- **Work instructions**: Lines with the word "computer": copy all of them from the entries below.

- **Supplied entries**:
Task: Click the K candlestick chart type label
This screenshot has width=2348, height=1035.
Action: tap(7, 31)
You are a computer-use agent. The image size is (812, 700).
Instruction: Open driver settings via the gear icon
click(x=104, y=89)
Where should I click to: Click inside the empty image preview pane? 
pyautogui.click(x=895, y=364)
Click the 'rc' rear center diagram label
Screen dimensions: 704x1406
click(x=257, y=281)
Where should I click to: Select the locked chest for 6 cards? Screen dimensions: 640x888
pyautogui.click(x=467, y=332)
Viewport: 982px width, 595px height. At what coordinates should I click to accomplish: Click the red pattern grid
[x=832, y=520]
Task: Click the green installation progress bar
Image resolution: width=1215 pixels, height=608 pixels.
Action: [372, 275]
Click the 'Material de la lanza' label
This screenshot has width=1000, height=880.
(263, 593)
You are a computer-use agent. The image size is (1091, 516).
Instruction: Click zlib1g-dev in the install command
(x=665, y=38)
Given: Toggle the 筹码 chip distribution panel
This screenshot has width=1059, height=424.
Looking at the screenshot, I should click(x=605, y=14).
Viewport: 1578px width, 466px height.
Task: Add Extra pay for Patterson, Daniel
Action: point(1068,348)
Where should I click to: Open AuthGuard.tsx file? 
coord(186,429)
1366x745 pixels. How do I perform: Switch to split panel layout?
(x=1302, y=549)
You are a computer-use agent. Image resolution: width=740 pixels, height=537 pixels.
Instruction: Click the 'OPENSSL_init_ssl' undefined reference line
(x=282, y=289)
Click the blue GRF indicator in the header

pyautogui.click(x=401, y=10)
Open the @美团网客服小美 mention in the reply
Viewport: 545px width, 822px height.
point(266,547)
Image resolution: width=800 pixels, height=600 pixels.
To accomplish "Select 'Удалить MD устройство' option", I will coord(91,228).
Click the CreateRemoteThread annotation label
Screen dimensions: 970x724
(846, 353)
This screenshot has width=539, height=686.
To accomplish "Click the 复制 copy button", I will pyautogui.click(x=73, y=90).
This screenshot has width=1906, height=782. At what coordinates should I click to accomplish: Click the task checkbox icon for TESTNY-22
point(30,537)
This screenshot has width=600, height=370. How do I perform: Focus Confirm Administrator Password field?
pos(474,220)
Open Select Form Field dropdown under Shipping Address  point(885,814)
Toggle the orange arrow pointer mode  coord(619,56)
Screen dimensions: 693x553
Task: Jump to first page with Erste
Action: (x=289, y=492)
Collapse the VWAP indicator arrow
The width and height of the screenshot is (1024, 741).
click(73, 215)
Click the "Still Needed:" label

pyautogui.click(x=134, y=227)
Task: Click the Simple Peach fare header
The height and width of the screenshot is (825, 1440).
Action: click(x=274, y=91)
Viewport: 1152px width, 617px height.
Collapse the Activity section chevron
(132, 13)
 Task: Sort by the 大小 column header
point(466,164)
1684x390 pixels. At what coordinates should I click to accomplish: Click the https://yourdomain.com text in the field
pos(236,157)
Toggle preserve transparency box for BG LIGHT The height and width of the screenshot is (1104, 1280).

- **Solution to this task**:
You are a computer-use agent. The image size is (812, 700).
You are a computer-use agent. The image size is (1091, 516).
You are a computer-use agent. Image resolution: width=740 pixels, height=537 pixels.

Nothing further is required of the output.